Supplied records |
--*--

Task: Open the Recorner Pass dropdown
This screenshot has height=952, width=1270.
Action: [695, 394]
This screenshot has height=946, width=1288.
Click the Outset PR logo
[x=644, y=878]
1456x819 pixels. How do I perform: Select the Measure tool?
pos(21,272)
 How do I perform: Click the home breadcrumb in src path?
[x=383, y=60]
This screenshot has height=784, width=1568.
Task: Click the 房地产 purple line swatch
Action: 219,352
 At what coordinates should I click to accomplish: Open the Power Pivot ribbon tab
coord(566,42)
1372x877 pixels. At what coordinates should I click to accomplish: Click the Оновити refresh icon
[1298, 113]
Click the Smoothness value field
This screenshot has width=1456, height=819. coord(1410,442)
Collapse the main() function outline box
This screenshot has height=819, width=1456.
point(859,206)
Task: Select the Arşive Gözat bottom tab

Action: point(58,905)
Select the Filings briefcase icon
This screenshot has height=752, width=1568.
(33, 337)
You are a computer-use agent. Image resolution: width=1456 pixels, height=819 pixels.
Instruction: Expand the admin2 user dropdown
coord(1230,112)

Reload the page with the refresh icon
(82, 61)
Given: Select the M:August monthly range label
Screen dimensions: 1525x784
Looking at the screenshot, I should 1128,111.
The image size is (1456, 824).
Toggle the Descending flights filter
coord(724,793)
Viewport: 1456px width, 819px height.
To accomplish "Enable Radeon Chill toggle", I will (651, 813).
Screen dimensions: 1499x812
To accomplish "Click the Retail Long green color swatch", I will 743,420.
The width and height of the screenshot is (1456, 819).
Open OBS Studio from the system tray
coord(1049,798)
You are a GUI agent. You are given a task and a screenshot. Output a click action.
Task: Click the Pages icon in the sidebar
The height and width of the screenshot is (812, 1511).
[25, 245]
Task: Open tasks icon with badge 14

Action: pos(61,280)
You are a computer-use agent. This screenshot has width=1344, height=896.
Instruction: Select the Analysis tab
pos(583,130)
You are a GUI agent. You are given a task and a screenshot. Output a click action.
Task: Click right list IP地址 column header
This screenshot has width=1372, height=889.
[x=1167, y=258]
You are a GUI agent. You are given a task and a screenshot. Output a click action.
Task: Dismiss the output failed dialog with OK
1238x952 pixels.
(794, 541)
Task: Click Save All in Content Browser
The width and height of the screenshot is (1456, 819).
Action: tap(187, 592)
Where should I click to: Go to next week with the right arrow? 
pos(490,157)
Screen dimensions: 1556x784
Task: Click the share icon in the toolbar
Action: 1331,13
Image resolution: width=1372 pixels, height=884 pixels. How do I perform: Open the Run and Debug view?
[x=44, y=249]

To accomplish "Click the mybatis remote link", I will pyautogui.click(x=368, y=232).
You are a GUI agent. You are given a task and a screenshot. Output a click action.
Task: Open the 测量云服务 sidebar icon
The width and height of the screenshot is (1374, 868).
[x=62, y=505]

--*--

About this exercise | The entries above must be output exactly, with every line preserved.

Worked solution |
Task: Open the Recorner Pass dropdown
This screenshot has height=952, width=1270.
Action: [695, 394]
This screenshot has height=946, width=1288.
Click the Outset PR logo
[x=644, y=878]
1456x819 pixels. How do I perform: Select the Measure tool?
pos(21,272)
 How do I perform: Click the home breadcrumb in src path?
[x=383, y=60]
This screenshot has height=784, width=1568.
Task: Click the 房地产 purple line swatch
Action: 219,352
 At what coordinates should I click to accomplish: Open the Power Pivot ribbon tab
coord(566,42)
1372x877 pixels. At what coordinates should I click to accomplish: Click the Оновити refresh icon
[1298, 113]
Click the Smoothness value field
This screenshot has width=1456, height=819. coord(1410,442)
Collapse the main() function outline box
This screenshot has height=819, width=1456.
point(859,206)
Task: Select the Arşive Gözat bottom tab

Action: point(58,905)
Select the Filings briefcase icon
This screenshot has height=752, width=1568.
(33, 337)
You are a computer-use agent. Image resolution: width=1456 pixels, height=819 pixels.
Instruction: Expand the admin2 user dropdown
coord(1230,112)

Reload the page with the refresh icon
(82, 61)
Given: Select the M:August monthly range label
Screen dimensions: 1525x784
Looking at the screenshot, I should 1128,111.
The image size is (1456, 824).
Toggle the Descending flights filter
coord(724,793)
Viewport: 1456px width, 819px height.
To accomplish "Enable Radeon Chill toggle", I will (651, 813).
Screen dimensions: 1499x812
To accomplish "Click the Retail Long green color swatch", I will 743,420.
The width and height of the screenshot is (1456, 819).
Open OBS Studio from the system tray
coord(1049,798)
You are a GUI agent. You are given a task and a screenshot. Output a click action.
Task: Click the Pages icon in the sidebar
The height and width of the screenshot is (812, 1511).
[25, 245]
Task: Open tasks icon with badge 14

Action: pos(61,280)
You are a computer-use agent. This screenshot has width=1344, height=896.
Instruction: Select the Analysis tab
pos(583,130)
You are a GUI agent. You are given a task and a screenshot. Output a click action.
Task: Click right list IP地址 column header
This screenshot has width=1372, height=889.
[x=1167, y=258]
You are a GUI agent. You are given a task and a screenshot. Output a click action.
Task: Dismiss the output failed dialog with OK
1238x952 pixels.
(794, 541)
Task: Click Save All in Content Browser
The width and height of the screenshot is (1456, 819).
Action: tap(187, 592)
Where should I click to: Go to next week with the right arrow? 
pos(490,157)
Screen dimensions: 1556x784
Task: Click the share icon in the toolbar
Action: 1331,13
Image resolution: width=1372 pixels, height=884 pixels. How do I perform: Open the Run and Debug view?
[x=44, y=249]

To accomplish "Click the mybatis remote link", I will pyautogui.click(x=368, y=232).
You are a GUI agent. You are given a task and a screenshot. Output a click action.
Task: Open the 测量云服务 sidebar icon
The width and height of the screenshot is (1374, 868).
[x=62, y=505]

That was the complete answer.